(Task directions) Rewrite everything from the line containing "Point to the pink STACK EMPTY label" down to the end of the rows, both ends included, requests and all. Multiply each coordinate in the answers by 0.25 and round to whole numbers, with halves rounded up.

(Given data)
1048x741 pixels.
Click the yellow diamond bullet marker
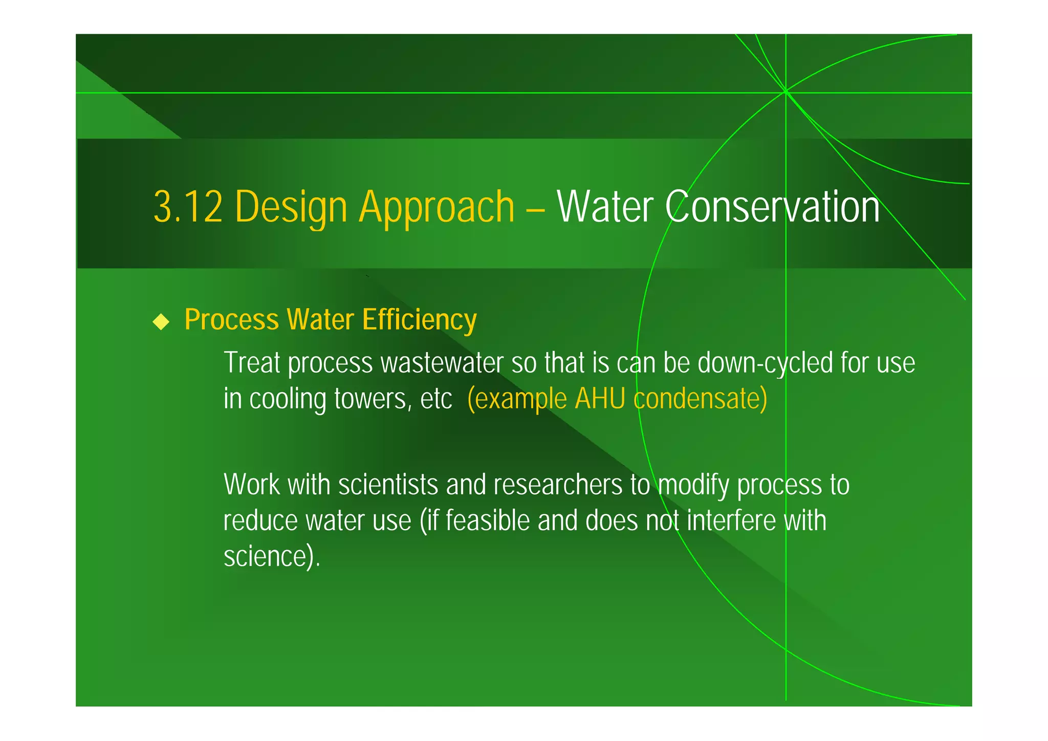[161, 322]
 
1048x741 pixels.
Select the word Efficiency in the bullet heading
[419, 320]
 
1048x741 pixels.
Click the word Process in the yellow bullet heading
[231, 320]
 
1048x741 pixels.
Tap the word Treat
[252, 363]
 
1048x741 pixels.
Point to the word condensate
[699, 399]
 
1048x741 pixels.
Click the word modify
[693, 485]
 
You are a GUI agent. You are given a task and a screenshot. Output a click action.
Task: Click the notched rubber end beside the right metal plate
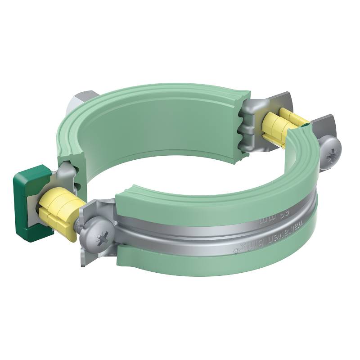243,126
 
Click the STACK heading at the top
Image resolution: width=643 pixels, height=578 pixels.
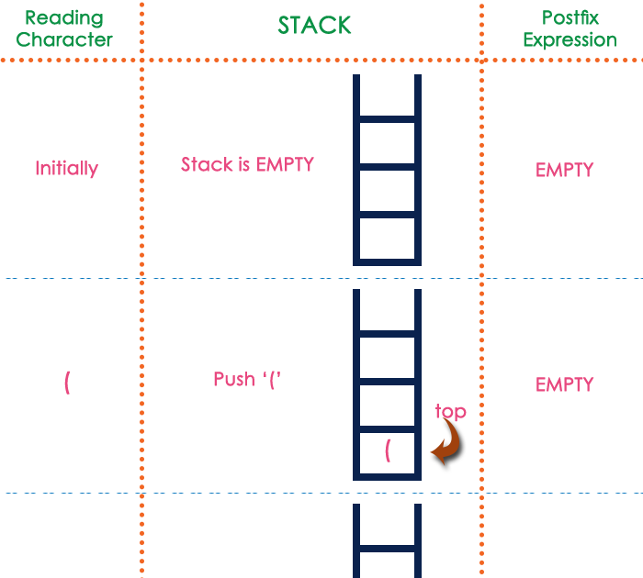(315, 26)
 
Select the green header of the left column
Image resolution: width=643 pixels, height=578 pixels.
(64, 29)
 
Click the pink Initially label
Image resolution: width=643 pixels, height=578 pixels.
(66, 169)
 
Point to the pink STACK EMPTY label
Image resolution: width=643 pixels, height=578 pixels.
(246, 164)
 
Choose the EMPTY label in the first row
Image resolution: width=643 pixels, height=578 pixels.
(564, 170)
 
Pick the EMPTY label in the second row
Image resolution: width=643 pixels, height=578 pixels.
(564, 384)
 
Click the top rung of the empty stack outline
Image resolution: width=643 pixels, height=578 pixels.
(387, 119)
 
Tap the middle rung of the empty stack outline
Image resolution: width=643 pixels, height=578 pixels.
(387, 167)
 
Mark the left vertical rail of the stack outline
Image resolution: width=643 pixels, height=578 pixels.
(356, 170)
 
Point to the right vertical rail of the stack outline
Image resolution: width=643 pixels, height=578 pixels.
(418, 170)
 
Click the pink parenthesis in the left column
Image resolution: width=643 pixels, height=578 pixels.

(Final result)
Point to the pink STACK EMPTY label
Image resolution: width=643 pixels, height=578 pixels.
(62, 41)
 
Choose the EMPTY label in the first row
Image resolution: width=643 pixels, height=578 pixels.
(141, 43)
 
Pick the EMPTY label in the second row
Image resolution: width=643 pixels, height=578 pixels.
(141, 96)
 
Click the top rung of the empty stack outline
Image resolution: width=643 pixels, height=578 pixels.
(97, 30)
 
Tap the middle rung of the empty stack outline
Image resolution: width=643 pixels, height=578 pixels.
(97, 42)
 
Mark the left vertical rail of the stack outline
Image resolution: width=643 pixels, height=578 pixels.
(89, 43)
 
Point to the right vertical rail of the stack outline
Image resolution: width=643 pixels, height=578 pixels.
(105, 43)
 
Click the pink parenthesis in the left column
Image resolution: width=643 pixels, height=578 pixels.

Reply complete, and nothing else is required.